[Target position records]

* START *

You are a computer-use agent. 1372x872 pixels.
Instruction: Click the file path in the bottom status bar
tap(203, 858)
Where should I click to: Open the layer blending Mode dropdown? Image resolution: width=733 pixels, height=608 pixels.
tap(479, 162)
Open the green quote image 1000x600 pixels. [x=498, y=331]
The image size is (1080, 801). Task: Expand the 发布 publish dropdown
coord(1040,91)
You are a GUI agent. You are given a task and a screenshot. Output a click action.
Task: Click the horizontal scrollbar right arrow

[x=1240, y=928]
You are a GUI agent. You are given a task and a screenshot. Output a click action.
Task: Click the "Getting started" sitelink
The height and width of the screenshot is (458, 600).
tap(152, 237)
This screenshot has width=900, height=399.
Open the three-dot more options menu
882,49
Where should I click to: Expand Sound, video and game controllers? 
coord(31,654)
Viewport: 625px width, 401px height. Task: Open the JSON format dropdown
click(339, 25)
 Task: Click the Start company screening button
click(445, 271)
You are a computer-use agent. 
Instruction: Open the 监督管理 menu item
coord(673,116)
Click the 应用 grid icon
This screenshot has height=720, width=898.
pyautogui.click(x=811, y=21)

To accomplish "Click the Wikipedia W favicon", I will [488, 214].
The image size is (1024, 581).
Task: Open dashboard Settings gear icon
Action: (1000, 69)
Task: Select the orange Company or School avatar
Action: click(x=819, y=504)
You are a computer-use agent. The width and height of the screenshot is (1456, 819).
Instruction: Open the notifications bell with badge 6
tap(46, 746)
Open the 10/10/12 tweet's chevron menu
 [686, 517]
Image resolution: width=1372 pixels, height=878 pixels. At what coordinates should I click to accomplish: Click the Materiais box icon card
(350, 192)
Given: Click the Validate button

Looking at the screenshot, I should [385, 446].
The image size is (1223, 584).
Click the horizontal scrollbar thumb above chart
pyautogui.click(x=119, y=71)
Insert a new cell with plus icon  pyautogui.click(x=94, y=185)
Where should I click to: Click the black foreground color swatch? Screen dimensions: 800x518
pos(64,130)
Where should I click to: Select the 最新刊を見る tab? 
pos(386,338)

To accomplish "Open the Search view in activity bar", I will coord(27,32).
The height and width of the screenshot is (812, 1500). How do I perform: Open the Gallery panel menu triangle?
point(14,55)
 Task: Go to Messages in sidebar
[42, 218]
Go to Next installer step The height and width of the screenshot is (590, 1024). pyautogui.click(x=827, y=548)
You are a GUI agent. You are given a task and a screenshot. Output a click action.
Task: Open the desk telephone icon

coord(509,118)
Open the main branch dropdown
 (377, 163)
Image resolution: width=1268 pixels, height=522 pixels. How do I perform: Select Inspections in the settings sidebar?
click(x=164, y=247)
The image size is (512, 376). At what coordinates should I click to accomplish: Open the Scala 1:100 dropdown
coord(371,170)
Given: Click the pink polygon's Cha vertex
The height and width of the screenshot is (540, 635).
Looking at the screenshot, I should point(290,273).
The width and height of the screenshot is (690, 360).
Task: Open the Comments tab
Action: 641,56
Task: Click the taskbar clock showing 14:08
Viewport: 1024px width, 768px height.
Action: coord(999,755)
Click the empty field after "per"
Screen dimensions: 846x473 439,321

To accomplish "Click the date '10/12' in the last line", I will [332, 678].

* END *

• _Task instructions_: Put every line of the entries above into a numbered list, leaving out the blank lines.

• _Response below_:
1. You are a computer-use agent. 1372x872 pixels.
2. Instruction: Click the file path in the bottom status bar
3. tap(203, 858)
4. Where should I click to: Open the layer blending Mode dropdown? Image resolution: width=733 pixels, height=608 pixels.
5. tap(479, 162)
6. Open the green quote image 1000x600 pixels. [x=498, y=331]
7. The image size is (1080, 801). Task: Expand the 发布 publish dropdown
8. coord(1040,91)
9. You are a GUI agent. You are given a task and a screenshot. Output a click action.
10. Task: Click the horizontal scrollbar right arrow
11. [x=1240, y=928]
12. You are a GUI agent. You are given a task and a screenshot. Output a click action.
13. Task: Click the "Getting started" sitelink
14. The height and width of the screenshot is (458, 600).
15. tap(152, 237)
16. This screenshot has width=900, height=399.
17. Open the three-dot more options menu
18. 882,49
19. Where should I click to: Expand Sound, video and game controllers? 
20. coord(31,654)
21. Viewport: 625px width, 401px height. Task: Open the JSON format dropdown
22. click(339, 25)
23.  Task: Click the Start company screening button
24. click(445, 271)
25. You are a computer-use agent. 
26. Instruction: Open the 监督管理 menu item
27. coord(673,116)
28. Click the 应用 grid icon
29. This screenshot has height=720, width=898.
30. pyautogui.click(x=811, y=21)
31. To accomplish "Click the Wikipedia W favicon", I will [488, 214].
32. The image size is (1024, 581).
33. Task: Open dashboard Settings gear icon
34. Action: (1000, 69)
35. Task: Select the orange Company or School avatar
36. Action: click(x=819, y=504)
37. You are a computer-use agent. The width and height of the screenshot is (1456, 819).
38. Instruction: Open the notifications bell with badge 6
39. tap(46, 746)
40. Open the 10/10/12 tweet's chevron menu
41.  [686, 517]
42. Image resolution: width=1372 pixels, height=878 pixels. At what coordinates should I click to accomplish: Click the Materiais box icon card
43. (350, 192)
44. Given: Click the Validate button
45. Looking at the screenshot, I should [385, 446].
46. The image size is (1223, 584).
47. Click the horizontal scrollbar thumb above chart
48. pyautogui.click(x=119, y=71)
49. Insert a new cell with plus icon  pyautogui.click(x=94, y=185)
50. Where should I click to: Click the black foreground color swatch? Screen dimensions: 800x518
51. pos(64,130)
52. Where should I click to: Select the 最新刊を見る tab? 
53. pos(386,338)
54. To accomplish "Open the Search view in activity bar", I will coord(27,32).
55. The height and width of the screenshot is (812, 1500). How do I perform: Open the Gallery panel menu triangle?
56. point(14,55)
57.  Task: Go to Messages in sidebar
58. [42, 218]
59. Go to Next installer step The height and width of the screenshot is (590, 1024). pyautogui.click(x=827, y=548)
60. You are a GUI agent. You are given a task and a screenshot. Output a click action.
61. Task: Open the desk telephone icon
62. coord(509,118)
63. Open the main branch dropdown
64.  (377, 163)
65. Image resolution: width=1268 pixels, height=522 pixels. How do I perform: Select Inspections in the settings sidebar?
66. click(x=164, y=247)
67. The image size is (512, 376). At what coordinates should I click to accomplish: Open the Scala 1:100 dropdown
68. coord(371,170)
69. Given: Click the pink polygon's Cha vertex
70. The height and width of the screenshot is (540, 635).
71. Looking at the screenshot, I should point(290,273).
72. The width and height of the screenshot is (690, 360).
73. Task: Open the Comments tab
74. Action: 641,56
75. Task: Click the taskbar clock showing 14:08
76. Viewport: 1024px width, 768px height.
77. Action: coord(999,755)
78. Click the empty field after "per"
79. Screen dimensions: 846x473 439,321
80. To accomplish "Click the date '10/12' in the last line", I will [332, 678].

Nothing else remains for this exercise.